A Comissão pode chamar Elito para uma audiência pública na semana que vem para debater o projeto de lei. Ao abrir a reunião realizada nesta quinta-feira, Collor afirmou que as respostas do general ao requerimento de informações estão incompletas. Das oito perguntas contidas no documento, observou o senador, apenas quatro obtiveram resposta do GSI, que, complementou, seriam "genéricas" e poderiam motivar a possível reiteração do pedido de informações, considerado pelo presidente da comissão como pré-condição para a votação.

Segundo o senador, o documento enviado pelo GSI não esclarece se o número mencionado de documentos classificados inclui os referentes à Agência Brasileira de Informação (Abin). Ele disse ainda estranhar a existência de apenas dois documentos ultrassecretos, enquanto a "esmagadora maioria" seria de documentos confidenciais.

"O que se discute é a conveniência de como e quando enfrentar esse passado.

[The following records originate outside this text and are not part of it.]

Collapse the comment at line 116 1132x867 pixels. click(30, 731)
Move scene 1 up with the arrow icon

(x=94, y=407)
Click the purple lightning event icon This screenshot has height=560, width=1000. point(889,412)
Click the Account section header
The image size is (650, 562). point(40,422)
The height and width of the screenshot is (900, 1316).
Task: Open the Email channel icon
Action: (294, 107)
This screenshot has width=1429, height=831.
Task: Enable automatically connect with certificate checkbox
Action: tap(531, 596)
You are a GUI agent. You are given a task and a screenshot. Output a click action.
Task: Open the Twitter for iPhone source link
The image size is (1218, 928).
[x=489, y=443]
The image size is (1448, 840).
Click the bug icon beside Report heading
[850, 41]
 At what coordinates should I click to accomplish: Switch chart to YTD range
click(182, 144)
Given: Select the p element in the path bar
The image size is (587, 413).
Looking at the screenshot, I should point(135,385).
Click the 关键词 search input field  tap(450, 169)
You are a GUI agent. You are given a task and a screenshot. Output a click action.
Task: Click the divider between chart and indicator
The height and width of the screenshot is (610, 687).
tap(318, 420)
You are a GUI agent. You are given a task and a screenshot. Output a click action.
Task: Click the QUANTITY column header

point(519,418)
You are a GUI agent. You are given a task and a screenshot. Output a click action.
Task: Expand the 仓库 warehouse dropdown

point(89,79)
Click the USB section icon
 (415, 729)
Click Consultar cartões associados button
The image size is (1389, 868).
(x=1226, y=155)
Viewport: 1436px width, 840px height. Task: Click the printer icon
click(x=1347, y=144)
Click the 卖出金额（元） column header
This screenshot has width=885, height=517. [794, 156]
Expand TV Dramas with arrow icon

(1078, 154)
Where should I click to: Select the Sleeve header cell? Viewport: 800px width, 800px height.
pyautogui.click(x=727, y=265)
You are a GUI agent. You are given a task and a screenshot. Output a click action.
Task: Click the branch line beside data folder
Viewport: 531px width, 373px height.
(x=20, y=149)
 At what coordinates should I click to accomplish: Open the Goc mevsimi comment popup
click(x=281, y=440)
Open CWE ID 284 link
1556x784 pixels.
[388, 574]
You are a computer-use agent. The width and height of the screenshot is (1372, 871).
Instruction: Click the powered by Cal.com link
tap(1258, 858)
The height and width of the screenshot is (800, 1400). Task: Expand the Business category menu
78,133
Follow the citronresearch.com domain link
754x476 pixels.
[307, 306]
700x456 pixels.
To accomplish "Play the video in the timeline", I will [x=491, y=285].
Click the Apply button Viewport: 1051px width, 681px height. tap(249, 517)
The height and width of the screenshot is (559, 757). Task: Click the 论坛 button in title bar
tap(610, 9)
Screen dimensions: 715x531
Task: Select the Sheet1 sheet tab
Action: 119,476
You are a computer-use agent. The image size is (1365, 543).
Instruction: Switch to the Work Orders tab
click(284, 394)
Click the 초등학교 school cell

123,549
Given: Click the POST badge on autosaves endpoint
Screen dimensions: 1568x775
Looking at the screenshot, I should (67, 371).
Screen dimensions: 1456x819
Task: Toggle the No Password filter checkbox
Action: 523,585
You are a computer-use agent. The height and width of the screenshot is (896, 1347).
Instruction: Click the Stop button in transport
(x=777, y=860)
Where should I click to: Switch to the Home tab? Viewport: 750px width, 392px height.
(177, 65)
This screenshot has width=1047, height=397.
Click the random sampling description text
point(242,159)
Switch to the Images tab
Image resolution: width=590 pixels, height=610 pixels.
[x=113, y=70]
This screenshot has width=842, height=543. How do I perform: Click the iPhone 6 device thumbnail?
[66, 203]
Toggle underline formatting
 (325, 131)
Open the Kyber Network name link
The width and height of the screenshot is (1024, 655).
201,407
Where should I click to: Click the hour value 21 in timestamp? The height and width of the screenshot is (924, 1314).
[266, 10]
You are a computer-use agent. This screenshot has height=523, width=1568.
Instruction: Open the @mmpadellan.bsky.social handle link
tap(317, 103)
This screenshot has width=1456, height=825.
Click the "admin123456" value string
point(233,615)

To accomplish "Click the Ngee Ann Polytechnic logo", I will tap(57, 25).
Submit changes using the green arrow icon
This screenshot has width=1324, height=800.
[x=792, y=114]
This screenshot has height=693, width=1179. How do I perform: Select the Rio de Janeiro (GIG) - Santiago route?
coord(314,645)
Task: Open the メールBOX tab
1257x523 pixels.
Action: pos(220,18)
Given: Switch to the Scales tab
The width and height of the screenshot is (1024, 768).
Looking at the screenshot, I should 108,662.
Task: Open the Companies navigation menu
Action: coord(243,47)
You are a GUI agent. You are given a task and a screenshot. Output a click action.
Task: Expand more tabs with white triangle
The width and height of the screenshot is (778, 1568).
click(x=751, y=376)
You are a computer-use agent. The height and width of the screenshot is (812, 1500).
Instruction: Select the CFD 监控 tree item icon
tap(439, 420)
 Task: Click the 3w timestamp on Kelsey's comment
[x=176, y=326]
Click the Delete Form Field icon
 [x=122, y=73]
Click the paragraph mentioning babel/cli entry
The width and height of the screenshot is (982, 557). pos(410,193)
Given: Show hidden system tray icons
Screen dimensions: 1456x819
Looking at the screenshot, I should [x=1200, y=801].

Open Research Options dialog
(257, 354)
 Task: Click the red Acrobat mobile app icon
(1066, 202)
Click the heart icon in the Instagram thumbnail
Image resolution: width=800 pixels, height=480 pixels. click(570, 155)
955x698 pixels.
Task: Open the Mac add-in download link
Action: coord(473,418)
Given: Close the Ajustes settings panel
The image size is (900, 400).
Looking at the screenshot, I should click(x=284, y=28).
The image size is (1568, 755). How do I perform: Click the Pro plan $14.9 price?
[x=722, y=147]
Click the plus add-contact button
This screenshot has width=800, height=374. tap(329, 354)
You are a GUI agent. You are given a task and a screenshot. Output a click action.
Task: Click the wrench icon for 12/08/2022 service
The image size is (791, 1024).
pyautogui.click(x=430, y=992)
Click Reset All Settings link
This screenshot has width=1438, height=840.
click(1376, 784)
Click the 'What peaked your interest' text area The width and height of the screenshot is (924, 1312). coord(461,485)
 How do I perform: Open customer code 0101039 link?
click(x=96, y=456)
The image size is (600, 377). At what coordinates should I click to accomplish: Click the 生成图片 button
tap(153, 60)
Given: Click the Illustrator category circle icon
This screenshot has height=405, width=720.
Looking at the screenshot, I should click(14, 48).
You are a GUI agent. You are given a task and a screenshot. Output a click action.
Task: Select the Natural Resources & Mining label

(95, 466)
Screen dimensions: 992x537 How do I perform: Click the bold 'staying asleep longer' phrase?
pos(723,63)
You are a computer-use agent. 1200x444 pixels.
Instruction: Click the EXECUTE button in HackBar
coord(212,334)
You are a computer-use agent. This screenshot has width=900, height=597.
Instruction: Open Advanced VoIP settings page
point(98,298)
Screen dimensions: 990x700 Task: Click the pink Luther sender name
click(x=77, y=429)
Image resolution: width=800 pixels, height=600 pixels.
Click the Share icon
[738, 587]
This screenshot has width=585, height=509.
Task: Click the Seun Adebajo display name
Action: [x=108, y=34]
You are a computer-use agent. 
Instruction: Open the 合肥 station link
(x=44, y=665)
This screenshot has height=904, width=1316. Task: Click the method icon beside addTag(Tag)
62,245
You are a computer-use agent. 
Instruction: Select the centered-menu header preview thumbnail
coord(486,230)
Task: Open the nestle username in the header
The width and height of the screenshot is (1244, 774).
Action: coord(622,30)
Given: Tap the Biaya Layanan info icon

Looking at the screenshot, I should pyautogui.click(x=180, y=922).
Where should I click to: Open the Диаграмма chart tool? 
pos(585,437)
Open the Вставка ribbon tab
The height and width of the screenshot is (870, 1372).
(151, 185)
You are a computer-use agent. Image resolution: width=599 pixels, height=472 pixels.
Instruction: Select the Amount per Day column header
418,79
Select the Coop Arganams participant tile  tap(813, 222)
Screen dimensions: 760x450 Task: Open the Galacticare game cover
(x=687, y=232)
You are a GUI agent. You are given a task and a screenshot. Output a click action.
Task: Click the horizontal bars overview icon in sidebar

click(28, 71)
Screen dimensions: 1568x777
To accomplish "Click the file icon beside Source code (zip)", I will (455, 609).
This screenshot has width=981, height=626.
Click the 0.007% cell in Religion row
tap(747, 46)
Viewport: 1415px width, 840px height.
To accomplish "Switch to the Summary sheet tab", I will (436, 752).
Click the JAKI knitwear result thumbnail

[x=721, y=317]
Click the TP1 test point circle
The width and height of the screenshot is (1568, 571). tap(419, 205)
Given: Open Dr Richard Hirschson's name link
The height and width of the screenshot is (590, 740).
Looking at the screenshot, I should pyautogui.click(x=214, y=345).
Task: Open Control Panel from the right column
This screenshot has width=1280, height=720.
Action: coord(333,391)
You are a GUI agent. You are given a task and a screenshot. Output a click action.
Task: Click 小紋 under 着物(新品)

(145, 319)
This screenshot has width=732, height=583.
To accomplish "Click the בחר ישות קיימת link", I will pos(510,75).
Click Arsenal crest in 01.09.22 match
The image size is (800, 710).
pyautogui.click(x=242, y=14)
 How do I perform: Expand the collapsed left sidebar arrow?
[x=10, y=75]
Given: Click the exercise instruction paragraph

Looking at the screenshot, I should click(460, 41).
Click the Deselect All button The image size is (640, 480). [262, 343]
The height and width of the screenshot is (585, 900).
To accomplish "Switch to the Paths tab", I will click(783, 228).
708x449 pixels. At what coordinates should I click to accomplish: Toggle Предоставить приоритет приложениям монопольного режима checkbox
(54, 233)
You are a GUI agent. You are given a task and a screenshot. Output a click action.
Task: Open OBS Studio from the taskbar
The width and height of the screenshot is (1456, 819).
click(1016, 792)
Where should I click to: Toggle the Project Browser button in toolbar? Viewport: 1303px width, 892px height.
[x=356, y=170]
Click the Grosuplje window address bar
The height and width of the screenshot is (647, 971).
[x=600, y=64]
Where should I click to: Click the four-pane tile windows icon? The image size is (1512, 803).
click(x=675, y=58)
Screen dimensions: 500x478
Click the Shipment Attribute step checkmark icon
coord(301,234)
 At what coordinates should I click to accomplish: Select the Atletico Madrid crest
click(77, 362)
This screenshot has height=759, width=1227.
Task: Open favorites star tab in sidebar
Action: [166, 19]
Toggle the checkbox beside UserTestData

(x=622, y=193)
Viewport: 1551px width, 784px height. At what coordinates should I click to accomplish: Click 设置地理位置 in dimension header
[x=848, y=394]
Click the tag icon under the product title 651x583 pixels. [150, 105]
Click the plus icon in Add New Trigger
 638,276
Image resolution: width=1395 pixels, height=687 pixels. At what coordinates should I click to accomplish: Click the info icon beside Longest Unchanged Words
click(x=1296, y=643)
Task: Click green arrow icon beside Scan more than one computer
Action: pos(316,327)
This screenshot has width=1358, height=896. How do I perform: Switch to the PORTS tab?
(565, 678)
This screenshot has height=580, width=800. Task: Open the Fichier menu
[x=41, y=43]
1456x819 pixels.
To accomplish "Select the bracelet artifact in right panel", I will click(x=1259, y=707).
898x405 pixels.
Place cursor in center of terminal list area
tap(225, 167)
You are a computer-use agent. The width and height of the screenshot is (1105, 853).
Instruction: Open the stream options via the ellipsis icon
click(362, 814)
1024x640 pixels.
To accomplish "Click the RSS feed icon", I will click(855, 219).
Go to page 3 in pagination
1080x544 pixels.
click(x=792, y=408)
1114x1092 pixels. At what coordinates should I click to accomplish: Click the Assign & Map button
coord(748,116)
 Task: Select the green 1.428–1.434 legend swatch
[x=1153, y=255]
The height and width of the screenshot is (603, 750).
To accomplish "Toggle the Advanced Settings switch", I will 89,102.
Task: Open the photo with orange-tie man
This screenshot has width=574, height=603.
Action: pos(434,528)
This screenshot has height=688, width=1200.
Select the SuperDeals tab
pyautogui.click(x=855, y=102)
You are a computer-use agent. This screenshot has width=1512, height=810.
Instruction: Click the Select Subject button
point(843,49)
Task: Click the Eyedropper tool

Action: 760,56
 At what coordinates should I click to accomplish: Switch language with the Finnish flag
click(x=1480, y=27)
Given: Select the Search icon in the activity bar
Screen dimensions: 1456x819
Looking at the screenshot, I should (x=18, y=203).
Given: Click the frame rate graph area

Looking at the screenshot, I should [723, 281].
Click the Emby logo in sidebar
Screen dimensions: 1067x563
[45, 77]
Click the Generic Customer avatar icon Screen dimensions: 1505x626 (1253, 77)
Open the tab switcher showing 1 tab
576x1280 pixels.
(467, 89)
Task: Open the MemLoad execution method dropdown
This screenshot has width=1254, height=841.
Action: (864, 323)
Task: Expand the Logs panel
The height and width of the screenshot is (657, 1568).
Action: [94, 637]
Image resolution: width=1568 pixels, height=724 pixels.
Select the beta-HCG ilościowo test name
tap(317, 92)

A maturidade está em reconhecermos que não podemos marcar datas para tanto, muito menos sem nenhuma proteção. Não cabe a nós determinar ou garantir, ou sequer presumir, que daqui a 50 anos esta ou aquela informação, se divulgada, será nociva ou inofensiva à segurança ou à imagem do País e de nossa sociedade", disse Collor em uma de suas frequentes defesas sobre a confidencialidade de documentos.

"Há de se ter um mecanismo mínimo de salvaguarda, ou seja, a lei deve ser elaborada olhando-se não só pelo retrovisor, mas também com um binóculo focado no futuro. Pela mesma razão de que a história é dinâmica, evolui, transforma-se, atualiza-se, inclusive em seus valores e conceitos, crenças e critérios, é que não se pode deixar a segurança do Estado e da sociedade vulnerável e sujeita a um decurso de prazo em um futuro absolutamente indecifrável quanto às relações internacionais e as políticas de defesa", afirmou o senador.

De acordo com a ministra de Relações Institucionais, Ideli Salvatti, a base governista deverá mobilizar seus parlamentares no Congresso para que seja mantida a possibilidade de, ao prorrogar indefinidamente prazos de confidencialidade, se criar o sigilo eterno para determinados documentos oficiais. No Senado, a ideia é derrubar uma mudança promovida pela Câmara dos Deputados, que autorizava a renovação, por uma única vez, do prazo de sigilo de documentos ultrassecretos.